Que de mal pour mourir au monde
Et ne savoir pas où l'on va !
Angélique se tourna lentement vers lui.
– Tu es poète ?
– Ce n'est pas moi qui parle ainsi, mais le Poète-Crotté.
– Tu le connais ?
– Si je le connais ! C'est le poète du Pont-Neuf.
– Celui-là aussi, je veux le tuer.
Le nain sursauta comme un crapaud.
– Quoi ? Pas de blagues. C'est mon copain.
Il regardait autour de lui et prenait les autres à témoin, en posant un doigt sur sa tempe.
– Elle est folle, la frangine ! Elle veut buter tout le monde.
*****
Il y eut tout à coup des clameurs, et la foule s'écarta devant un étrange cortège. En tête marchait un très long et maigre individu dont les pieds nus trottinaient dans la neige boueuse. Une chevelure blanche abondante pendait sur ses épaules, mais son visage était glabre. On aurait dit une vieille femme, et peut-être, après tout, n'était-ce pas un homme, en dépit de ses chausses et de sa casaque en loques. Avec ses pommettes saillantes, ses yeux mornes et glauques au fond d'orbites creuses, il était aussi dépourvu de sexe qu'un squelette et très à sa place dans ce décor lugubre. Il portait une longue pique au bout de laquelle pendait, empalé, le corps d'un chien crevé. Près de lui, un petit homme rondouillard et imberbe brandissait un balai. Après ces deux bizarres porte-drapeau venait un vielleur qui tournait la manivelle de son instrument. L'originalité du musicien consistait en sa coiffure, un énorme chapeau de paille qui l'engloutissait presque jusqu'aux épaules. Mais il avait percé un trou dans le rabat de devant et l'on voyait briller ses yeux moqueurs. Il était suivi d'un enfant qui frappait à coups redoublés sur le fond d'une bassiné de cuivre.

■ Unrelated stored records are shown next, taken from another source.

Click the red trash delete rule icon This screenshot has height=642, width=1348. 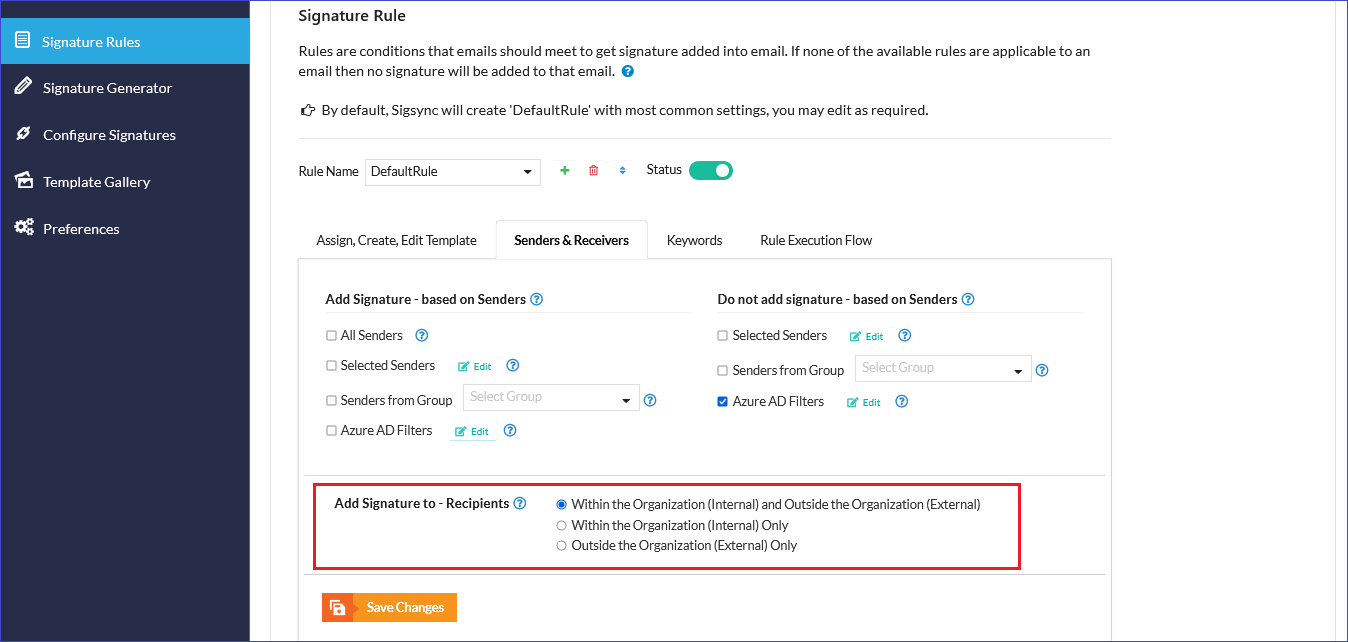click(x=594, y=171)
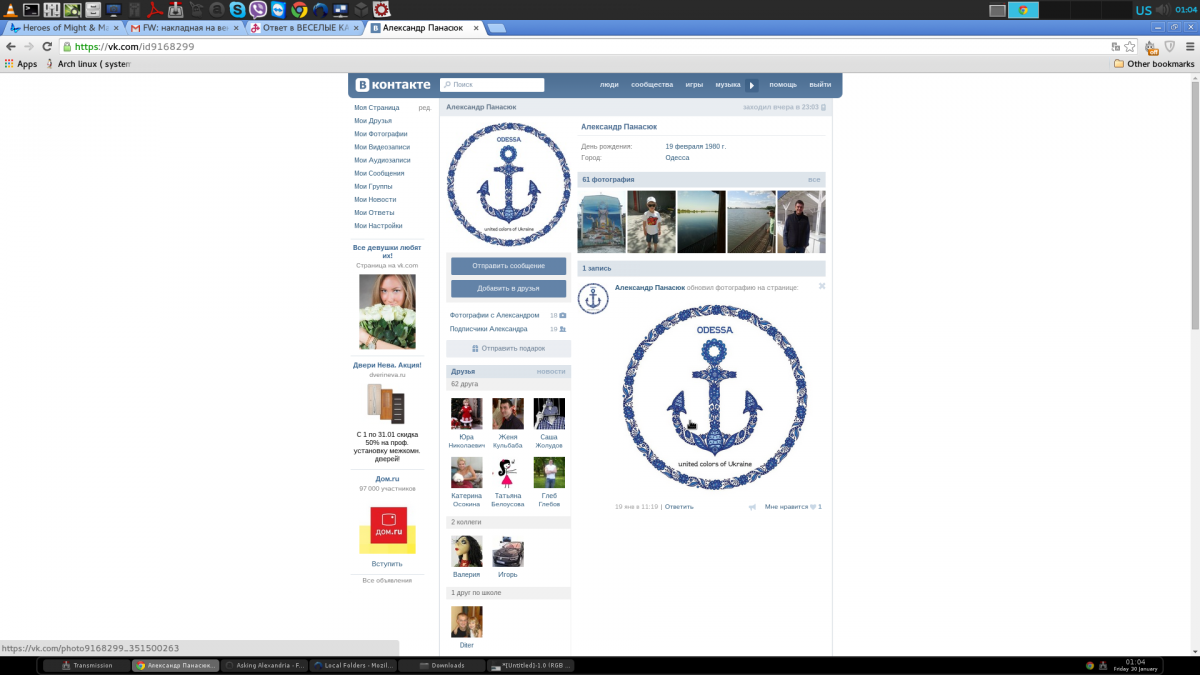Click the VKontakte logo in the header
The height and width of the screenshot is (675, 1200).
coord(389,85)
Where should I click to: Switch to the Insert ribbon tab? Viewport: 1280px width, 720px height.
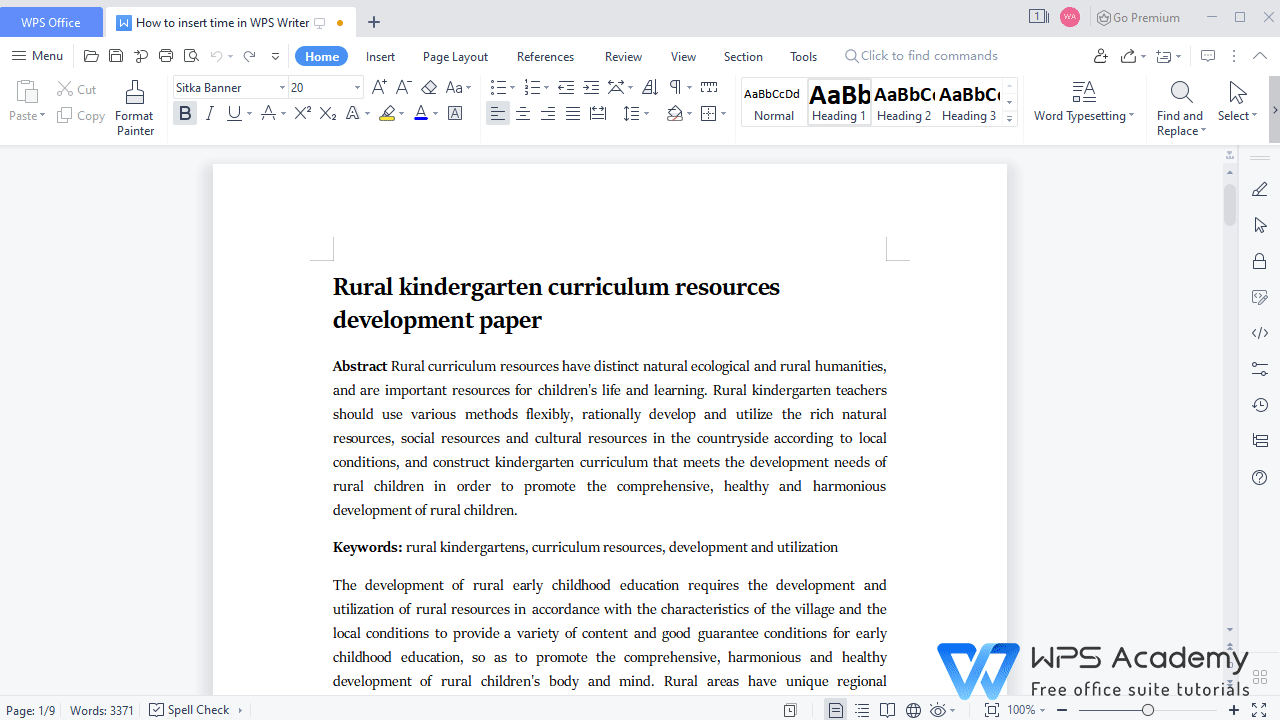[380, 56]
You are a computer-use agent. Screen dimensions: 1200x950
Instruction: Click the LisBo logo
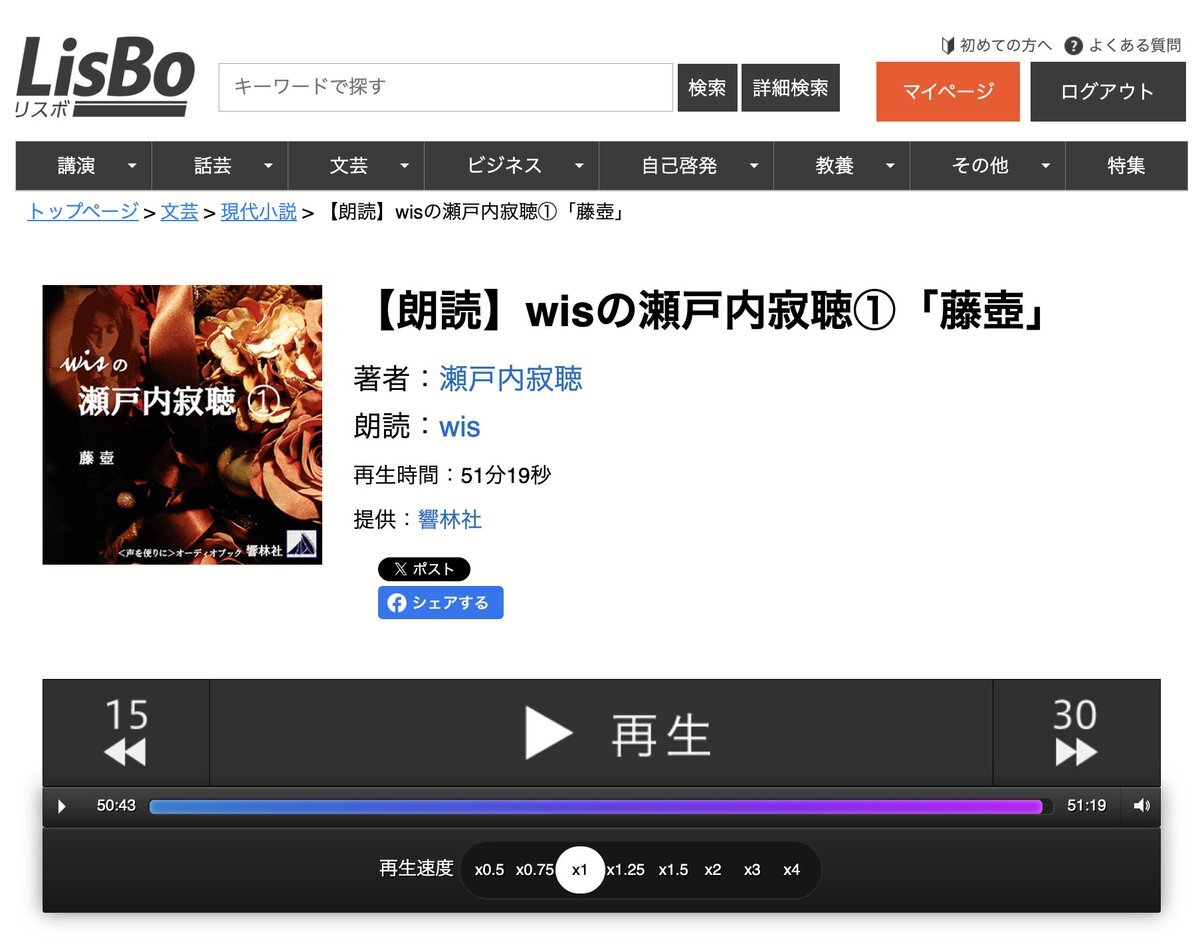coord(104,77)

– Veux-tu que je te nomme ces trois célèbres gentilshommes ? demanda le nain à Angélique.
Il ajouta en clignant de l'œil :
– Tu connais le signe, mais je vois bien que tu n'es pas de chez nous. Ceux que tu vois en premier ce sont le Grand Eunuque et le Petit Eunuque. Depuis des années, le Grand Eunuque est sur le point de mourir, mais il ne meurt jamais. Le Petit Eunuque est le gardien des femmes du Grand Coësre. Il porte l'insigne du roi de Thunes.
– Un balai ?
– Chut ! Ne te gausse pas. Ce balai s'y entend à faire le ménage. Derrière eux, il y a Thibault-le-Vielleur et son page Linot. Et puis voici les « gonzesses » du roi de Thunes.
Sous leurs bonnets sales, les femmes qu'il désignait montraient leurs faces gonflées, aux yeux battus de prostituées. Certaines étaient encore belles et toutes regardaient autour d'elles avec insolence. Mais la première seule, une adolescente, presque une enfant, avait quelque fraîcheur. Malgré le froid, elle avait le buste nu et exhibait avec fierté ses jeunes seins épanouis.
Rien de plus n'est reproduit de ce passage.